• [The request]: Write out the passage of the forum thread below that starts with "I haven't built" and goes on through "on the solution.".

>> Begin Extracted text

Chicken lights said:


> Cookie sheet?



First eat the cookies, yummy!


----------



## Tom O (May 27, 2021)

Brent H said:


> That center support "looks" like it could be off a Standard Modern Utilathe
> View attachment 15037
> 
> Very similar


That looks like it I’ll have to flip it over and check the other side to confirm.


----------



## YYCHM (May 27, 2021)

Brent H said:


> That center support "looks" like it could be off a Standard Modern Utilathe  Very similar



Na, I don't think so......






Not a 9" anyways.


----------



## Brent H (May 27, 2021)

@YYCHM : Ya Craig there is a lot of difference between the 10 and 9 " utilathes.  There are a few "similarities"  to tie the family together but the 10 and 12" utilathes have a few things that changed up.  Here is a pic of the steady rest as advertised for the 10 and 12






That green one I originally posted was a steady rest for a 10" Utilathe for sale in the USA a number of years back when I was trying to find one and failed....sigh...LOL


----------



## Brent H (May 27, 2021)

@YYCHM : you are probably correct though - maybe a south bend ? The casting looks to be different, ah well......


----------



## Hacker (May 29, 2021)

Dusty said:


> Very similar although I've never built a canoe. Used one many times hunting moose in my younger days and no not made of birch bark!


I haven't built one either but have several friends that have built cedar ones and have always been amazed at how far you can bend the wood without breaking it and still maintain strength.


----------



## Susquatch (Jun 15, 2021)

francist said:


> I’ve also used quick and dirty trays or troughs scabbed together from fence boards or whatever wood you have around. Line it with a garbage bag or similar plastic and you’re good to go. No need to get fancy with seams or anything, it only needs to contain the liquid for a day or two, and you can fit the tray to the artifact so as to economize on the solution.
> 
> Jars filled with water, rocks, marbles etc can also be placed in the tank to bulk up the volume so you don’t need as much actual chemical to cover the piece.

>> End Extracted text
>> Begin Data segment

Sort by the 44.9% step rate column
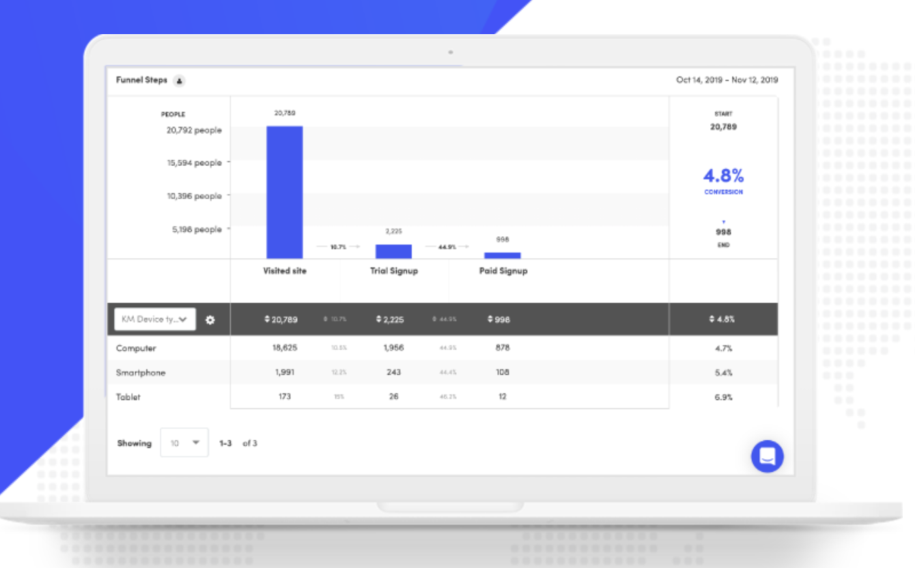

>> End Data segment

• [Correct output]:
I haven't built one either but have several friends that have built cedar ones and have always been amazed at how far you can bend the wood without breaking it and still maintain strength.


----------



## Susquatch (Jun 15, 2021)

francist said:


> I’ve also used quick and dirty trays or troughs scabbed together from fence boards or whatever wood you have around. Line it with a garbage bag or similar plastic and you’re good to go. No need to get fancy with seams or anything, it only needs to contain the liquid for a day or two, and you can fit the tray to the artifact so as to economize on the solution.